Curran was also minister of open government, and famously announced that she would deliver “the most open, most transparent government that New Zealand had ever seen”. It wasn’t entirely her fault that the Labour-New Zealand First coalition turned out to be such an opaque and secretive government, but it certainly didn’t help her reputation.

And this combination of traits – wildly overpromising, drastically underdelivering, terrible in the media, mistrusted by her sector – made her a natural target for the opposition. They thought she was a bad minister. And they were right. Curran’s scandals – secretly meeting with a senior Radio NZ staffer, covering up another secret meeting with an applicant for a senior appointment, and conducting ministerial business using a private email address – were all totally self-inflicted offences. It is literally the opposition’s job to find out if ministers are behaving like this and bring it to the attention of the public. That’s not a problem with our politics. That’s the system performing as designed.

But it doesn’t always work. Paula Bennett was never sacked, or forced to resign. She’s retiring after being dethroned by a centrist coup within her own party. Bennett was once a beneficiary and single mother, and almost as soon as she became a minister she dismantled the educational and support schemes she received while on a benefit, “pulling the ladder up behind her”, as the opposition put it. She demonised beneficiaries in the middle of the post-GFC recession and talked about sterilisation programmes for welfare recipients. After two beneficiaries publicly criticised her reforms, declaring that she’d made life harder for solo mothers, Bennett leaked their private information to the media. She should have been fired for that, and she should have resigned from parliament for her role as one of the central ministers in the meth-contamination debacle.

But Bennett was a far more capable politician than Curran. She’s personally charming, and very attractive to the media, with her brand as a Westie and her leopard-print car. Even though she was one of the most powerful politicians in the country for nine years, eventually rising to deputy prime minister, she never seemed to do anything to improve parliament’s political culture, other than complain about it on her way out the door. If anything she made politics a more cruel place.

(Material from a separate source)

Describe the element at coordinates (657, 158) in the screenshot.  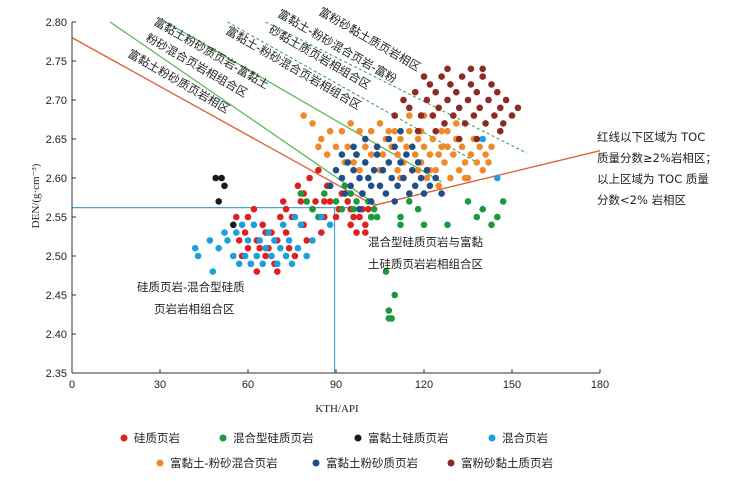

One of the reason’s Bennett’s star shone so brightly during her time in government is that her opposition counterpart for much of that period was Jacinda Ardern, who was not a strong opposition politician. The politics of kindness has its limits, and its costs. But now that Ardern is prime minister I think our politics is less toxic than it has been for many years. Possibly ever. (It also helps that arguably the most vicious MP in any party for several decades – Labour’s Trevor Mallard – is, incredibly, now the parliamentary speaker, adjudicating over debates rather than spitting insults in them.)

And that’s a good thing. Politics shouldn’t be toxic, or misogynistic, or cruel. But it shouldn’t be nice. Because these are powerful people, and they can often be dishonest and inclined to abuse their power. And, as Paula Bennett no doubt knows, most of the public pretend to dislike political cruelty, but secretly love it when it’s deployed against people or groups we dislike. It is so much better for the rest of us that our system incentivises politicians to deploy that cruelty against one another rather than inflict it on us.